## Tareas por hacer
(a) Responde estas preguntas sobre el texto acerca de la crisis peruana:
(i) Según Andrés Oppenheimer, ¿gracias a la autonomía de qué institución se mantenía estable la economía del Perú?
(ii) ¿Qué sectores clave de la economía han bloqueado los disturbios sociales de los últimos meses?
(iii) ¿Qué régimen se encargó de desacreditar y desmantelar el sistema de partidos vigente durante el s. XX?
(b) Transcribe del texto sobre la crisis peruana el pasaje que comienza en "El Estado Peruano" y termina en "y la enfrente.".

## Texto de lectura
************

1 No olvidemos que en la etapa prehispánica los incas se impusieron violentamente sobre muchas otras etnias que estaban asentadas en lo que hoy ocupa Perú Bolivia, y Ecuador y parte de Chile y Argentina.

Posteriormente en el s. XVIII muy cerca a Cuzco estalló la cruenta revolución de Túpac Amaru que se extendió rápidamente hacia el Altiplano boliviano que fue sofocada a sangre y fuego por las fuerzas del virreinato español.

En suma, tenemos un grupo social rebelde al Estado Peruano que, aunque no define objetivos realistas de su protesta, parece tener la herida en carne viva y ante cualquier intento de sanación reacciona violentamente.

La denominada clase política, especialmente la que está presente en el Congreso de la República es un problema en sí misma.

Desde la última década del siglo pasado, el régimen fujimorista se encargó de desacreditar y desmantelar el sistema de partidos que había estado vigente durante el s. XX.

La mayoría de los congresistas electos en las cuatro últimas elecciones han sido para el olvido.

La calidad de su actuación parlamentaria es deplorable. La población mayoritariamente quisiera que el adelanto de elecciones incluya a los representantes parlamentarios, sin embargo, todos los intentos para una culminación anticipada del mandato han sido frustrados por el propio Congreso.

El afán de aferrarse al escaño es notorio, y en eso los jugosos emolumentos son el incentivo perverso.

En el frente externo, el gobierno de Dina Boluarte tampoco la tiene fácil. Entre la incontinencia verbal de AMLO, los erráticos juicios de Petro y el trabajo soterrado de Evo

Morales, el Gobierno Peruano se siente aislado en el vecindario.

El régimen nació a la luz con el signo ideológico equivocado. Ni la OEA ni ningún otro organismo continental le garantizan al régimen imparcialidad en el juicio, y los excesos policiales son contados en los foros internacionales en clave de Política de Estado.

La narrativa del Estado represor y dictatorial ha ganado -sin merecerlo- la tribuna internacional.

Hace unos días un reconocido periodista Andrés Oppenheimer decía que si bien el Perú atravesaba un ciclo de inestabilidad política social, ésta no afectaba la economía, que se mantenía estable gracias a la autonomía del Banco Central de Reserva, que es quien mantenía la inflación controlada, el tipo de cambio estable y un alto nivel de Reservas Internacionales Netas.

Eso es cierto, pero la estabilidad de los fundamentos económicos requiere de una economía real que crezca, que la producción se incremente y que la productividad mejore.

Los disturbios sociales de los últimos meses han sido arteros en cuanto a bloquear sectores claves de la economía, principalmente el turismo y la minería y en alguna medida la agroindustria.

Por ello, no es de extrañar que los resultados macroeconómicos en los próximos meses reflejen una caída del PBI.

Con lo cual podría darse fin al ciclo virtuoso del crecimiento económico. Es fácil bajar uno o medio punto porcentual del PBI en pocos meses. Subir un punto suele demorar años.

Finalmente, no podemos teminar este análisis sin mencionar al gran actor tras bambalinas: la economía criminal que es artífice de gran parte de la actividad económica, y que tiene sus voceros más o menos disimulados en los Poderes Públicos.

El narcotráfico, la minería ilegal, la tala ilegal de los bosques amazónicos, el sicariato, la trata de personas, la “industria” de la extorsión, etc. son actividades que en el último lustro han adquirido dimensiones nunca vistas.

Se atribuye a ellos -y no sin razón- que financian los movimientos violentistas que se presentan con una máscara de reivindicaciones sociales.

El Estado Peruano no ha medido aun el real impacto social, político y económico de la economía criminal.

A los zares del crimen organizado les interesa un Estado Peruano fallido, débil y una sociedad desmoralizada; en ello se acercan sus posiciones con los políticos extremistas.

Se necesita un movimiento social, liderado por una nueva generación de líderes que pongan en evidencia esta realidad y la enfrente.

De lo contrario el Perú podría caer en una debacle irreversible. Dios nos proteja.

************

## Datos extraídos
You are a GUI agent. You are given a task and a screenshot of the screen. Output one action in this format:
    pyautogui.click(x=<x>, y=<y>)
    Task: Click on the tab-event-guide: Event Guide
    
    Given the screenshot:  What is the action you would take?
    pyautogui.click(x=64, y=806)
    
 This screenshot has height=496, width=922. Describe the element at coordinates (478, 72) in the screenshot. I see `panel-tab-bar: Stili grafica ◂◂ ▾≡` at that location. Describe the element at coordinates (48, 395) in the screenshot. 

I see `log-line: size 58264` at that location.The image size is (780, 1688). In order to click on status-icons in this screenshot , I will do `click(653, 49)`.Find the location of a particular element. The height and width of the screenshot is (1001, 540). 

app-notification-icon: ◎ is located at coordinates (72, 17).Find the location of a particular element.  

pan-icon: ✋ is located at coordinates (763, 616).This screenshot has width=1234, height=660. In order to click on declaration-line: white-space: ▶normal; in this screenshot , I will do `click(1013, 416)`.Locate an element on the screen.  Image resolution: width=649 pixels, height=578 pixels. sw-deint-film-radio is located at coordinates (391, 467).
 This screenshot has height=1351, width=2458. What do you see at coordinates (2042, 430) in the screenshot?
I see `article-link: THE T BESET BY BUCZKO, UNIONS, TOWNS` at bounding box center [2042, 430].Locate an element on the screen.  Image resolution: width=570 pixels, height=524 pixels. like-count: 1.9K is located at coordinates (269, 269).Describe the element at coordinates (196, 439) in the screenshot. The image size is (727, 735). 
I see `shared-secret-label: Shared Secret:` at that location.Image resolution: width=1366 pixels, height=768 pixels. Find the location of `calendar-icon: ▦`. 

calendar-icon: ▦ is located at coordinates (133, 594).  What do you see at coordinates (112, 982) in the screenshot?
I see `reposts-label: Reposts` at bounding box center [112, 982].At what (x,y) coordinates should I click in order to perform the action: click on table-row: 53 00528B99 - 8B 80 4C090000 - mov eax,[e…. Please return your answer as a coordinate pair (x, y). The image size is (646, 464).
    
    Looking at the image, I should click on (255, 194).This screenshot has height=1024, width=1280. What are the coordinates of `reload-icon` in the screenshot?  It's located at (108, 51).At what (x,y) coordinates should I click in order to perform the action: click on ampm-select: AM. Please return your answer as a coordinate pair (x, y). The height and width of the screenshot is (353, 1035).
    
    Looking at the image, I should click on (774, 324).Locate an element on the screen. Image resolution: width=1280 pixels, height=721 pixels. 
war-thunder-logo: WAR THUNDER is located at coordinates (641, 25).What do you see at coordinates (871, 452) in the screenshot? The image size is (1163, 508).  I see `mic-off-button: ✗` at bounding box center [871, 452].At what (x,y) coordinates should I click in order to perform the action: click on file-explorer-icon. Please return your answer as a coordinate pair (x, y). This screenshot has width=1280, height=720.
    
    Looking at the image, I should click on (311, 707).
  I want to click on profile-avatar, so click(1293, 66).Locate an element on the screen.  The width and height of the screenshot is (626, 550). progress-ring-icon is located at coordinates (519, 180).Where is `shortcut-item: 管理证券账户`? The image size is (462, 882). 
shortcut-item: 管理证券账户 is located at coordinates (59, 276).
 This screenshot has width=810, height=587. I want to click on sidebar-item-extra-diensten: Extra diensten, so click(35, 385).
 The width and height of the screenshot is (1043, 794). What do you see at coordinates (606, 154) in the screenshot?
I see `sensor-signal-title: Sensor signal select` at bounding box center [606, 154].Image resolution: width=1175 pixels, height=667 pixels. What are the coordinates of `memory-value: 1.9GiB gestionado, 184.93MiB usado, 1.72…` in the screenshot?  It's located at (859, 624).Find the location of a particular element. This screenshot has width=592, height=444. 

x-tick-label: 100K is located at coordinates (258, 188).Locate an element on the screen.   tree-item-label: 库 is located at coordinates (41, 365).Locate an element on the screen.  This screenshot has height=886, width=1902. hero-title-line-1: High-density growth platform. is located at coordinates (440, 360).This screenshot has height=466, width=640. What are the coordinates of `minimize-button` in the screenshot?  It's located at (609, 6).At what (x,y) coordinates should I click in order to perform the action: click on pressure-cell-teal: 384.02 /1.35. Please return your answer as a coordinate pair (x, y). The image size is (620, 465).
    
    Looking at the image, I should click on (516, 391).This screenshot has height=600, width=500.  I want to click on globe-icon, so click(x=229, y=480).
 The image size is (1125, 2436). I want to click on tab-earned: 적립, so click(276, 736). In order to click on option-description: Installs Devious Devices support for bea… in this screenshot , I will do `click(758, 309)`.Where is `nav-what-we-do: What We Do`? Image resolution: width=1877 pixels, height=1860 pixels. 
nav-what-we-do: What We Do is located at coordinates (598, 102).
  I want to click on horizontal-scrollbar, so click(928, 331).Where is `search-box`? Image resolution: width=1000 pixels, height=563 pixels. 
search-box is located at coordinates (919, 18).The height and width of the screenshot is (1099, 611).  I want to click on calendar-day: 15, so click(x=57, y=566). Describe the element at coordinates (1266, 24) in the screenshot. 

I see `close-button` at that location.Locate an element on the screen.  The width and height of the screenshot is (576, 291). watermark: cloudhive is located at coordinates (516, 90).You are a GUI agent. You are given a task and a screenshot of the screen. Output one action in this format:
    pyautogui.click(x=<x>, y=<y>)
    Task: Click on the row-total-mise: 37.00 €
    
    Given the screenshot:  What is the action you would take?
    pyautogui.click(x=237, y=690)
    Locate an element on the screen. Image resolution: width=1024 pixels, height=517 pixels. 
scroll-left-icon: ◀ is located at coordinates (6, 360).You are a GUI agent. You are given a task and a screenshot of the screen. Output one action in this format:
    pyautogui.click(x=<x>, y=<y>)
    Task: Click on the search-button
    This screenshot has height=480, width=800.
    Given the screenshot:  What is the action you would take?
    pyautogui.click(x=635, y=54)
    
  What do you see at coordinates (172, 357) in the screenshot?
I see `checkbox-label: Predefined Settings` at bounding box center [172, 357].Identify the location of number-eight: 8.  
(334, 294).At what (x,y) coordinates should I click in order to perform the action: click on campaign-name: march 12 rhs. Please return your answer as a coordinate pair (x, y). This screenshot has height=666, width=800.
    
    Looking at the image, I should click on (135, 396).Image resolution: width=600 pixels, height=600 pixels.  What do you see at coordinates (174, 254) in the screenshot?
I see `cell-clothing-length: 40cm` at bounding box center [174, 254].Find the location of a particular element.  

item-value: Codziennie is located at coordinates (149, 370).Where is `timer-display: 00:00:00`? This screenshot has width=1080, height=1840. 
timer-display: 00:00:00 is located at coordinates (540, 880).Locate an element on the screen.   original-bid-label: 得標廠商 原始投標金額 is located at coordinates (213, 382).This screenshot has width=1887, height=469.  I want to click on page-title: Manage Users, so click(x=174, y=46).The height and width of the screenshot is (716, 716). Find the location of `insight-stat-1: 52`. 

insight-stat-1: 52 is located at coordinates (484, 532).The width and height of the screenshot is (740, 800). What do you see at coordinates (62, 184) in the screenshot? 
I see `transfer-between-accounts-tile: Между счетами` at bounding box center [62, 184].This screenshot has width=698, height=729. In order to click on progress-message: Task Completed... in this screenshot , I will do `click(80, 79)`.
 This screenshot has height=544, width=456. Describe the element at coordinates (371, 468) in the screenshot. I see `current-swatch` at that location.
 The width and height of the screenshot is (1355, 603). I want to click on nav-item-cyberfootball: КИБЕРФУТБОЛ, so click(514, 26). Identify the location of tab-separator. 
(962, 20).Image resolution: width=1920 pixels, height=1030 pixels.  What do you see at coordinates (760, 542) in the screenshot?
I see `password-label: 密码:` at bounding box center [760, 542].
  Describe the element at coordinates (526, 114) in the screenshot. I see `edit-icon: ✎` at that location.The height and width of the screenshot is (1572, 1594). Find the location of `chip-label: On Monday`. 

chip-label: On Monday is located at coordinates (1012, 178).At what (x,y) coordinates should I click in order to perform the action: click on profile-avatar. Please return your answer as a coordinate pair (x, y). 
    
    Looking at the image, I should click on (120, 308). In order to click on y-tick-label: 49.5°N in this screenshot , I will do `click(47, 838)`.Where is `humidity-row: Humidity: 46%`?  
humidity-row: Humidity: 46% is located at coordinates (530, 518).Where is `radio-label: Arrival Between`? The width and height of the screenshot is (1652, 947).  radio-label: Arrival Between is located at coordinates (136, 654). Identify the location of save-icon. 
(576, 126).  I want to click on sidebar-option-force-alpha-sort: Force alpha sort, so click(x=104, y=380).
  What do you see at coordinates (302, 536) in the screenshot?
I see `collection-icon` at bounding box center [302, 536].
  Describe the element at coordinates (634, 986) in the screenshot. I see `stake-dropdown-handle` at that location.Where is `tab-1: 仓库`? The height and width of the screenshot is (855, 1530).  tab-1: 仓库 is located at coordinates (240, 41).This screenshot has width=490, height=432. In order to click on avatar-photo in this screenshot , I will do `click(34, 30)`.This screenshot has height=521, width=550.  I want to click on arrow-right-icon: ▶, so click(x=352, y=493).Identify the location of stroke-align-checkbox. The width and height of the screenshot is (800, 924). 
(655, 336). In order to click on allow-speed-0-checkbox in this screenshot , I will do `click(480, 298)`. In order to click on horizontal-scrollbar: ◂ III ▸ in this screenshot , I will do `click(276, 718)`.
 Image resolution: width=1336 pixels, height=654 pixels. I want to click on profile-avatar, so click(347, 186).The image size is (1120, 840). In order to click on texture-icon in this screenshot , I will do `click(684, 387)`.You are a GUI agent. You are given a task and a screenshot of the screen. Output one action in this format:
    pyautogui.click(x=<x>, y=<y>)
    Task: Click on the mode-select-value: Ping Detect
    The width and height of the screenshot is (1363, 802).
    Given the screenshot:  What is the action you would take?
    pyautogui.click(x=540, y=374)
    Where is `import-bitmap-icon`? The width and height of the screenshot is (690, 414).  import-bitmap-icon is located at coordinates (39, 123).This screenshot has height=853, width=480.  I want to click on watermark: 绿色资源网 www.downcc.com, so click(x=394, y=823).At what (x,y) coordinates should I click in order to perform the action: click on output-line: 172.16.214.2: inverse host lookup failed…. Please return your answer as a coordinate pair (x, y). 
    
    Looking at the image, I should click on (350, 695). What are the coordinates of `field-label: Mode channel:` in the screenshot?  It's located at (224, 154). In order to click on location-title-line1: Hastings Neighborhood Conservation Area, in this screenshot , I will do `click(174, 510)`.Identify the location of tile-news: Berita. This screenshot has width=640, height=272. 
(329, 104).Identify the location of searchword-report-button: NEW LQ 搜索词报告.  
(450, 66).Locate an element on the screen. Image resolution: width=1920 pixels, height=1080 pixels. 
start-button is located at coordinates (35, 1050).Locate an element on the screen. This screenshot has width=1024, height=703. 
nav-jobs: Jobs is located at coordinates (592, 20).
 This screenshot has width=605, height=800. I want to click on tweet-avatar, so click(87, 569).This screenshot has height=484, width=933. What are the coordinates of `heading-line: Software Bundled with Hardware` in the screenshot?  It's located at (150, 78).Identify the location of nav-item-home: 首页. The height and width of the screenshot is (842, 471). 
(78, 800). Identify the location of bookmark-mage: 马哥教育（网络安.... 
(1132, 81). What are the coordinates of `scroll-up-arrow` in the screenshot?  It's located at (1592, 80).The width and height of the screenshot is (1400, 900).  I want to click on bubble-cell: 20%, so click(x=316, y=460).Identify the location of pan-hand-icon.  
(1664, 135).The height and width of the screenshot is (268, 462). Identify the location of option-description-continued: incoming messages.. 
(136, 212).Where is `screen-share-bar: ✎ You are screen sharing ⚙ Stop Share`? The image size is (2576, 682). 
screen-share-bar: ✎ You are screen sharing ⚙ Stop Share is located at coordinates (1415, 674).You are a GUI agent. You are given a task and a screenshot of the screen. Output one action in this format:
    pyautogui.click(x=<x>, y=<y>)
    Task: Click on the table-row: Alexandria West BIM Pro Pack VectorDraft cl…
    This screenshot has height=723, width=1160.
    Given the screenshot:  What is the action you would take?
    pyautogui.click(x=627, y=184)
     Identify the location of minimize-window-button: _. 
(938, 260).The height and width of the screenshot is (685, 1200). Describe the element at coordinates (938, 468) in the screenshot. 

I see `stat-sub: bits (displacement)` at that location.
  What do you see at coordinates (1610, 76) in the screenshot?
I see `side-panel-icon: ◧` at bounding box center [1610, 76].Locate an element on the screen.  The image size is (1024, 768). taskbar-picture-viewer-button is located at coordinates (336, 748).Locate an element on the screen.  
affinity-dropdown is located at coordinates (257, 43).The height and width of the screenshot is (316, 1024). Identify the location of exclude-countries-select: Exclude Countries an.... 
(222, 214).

************

## Respuestas del ejercicio
(a)
(i) Del Banco Central de Reserva.
(ii) Principalmente el turismo y la minería, y en alguna medida la agroindustria.
(iii) El régimen fujimorista.

(b)
El Estado Peruano no ha medido aun el real impacto social, político y económico de la economía criminal.

A los zares del crimen organizado les interesa un Estado Peruano fallido, débil y una sociedad desmoralizada; en ello se acercan sus posiciones con los políticos extremistas.

Se necesita un movimiento social, liderado por una nueva generación de líderes que pongan en evidencia esta realidad y la enfrente.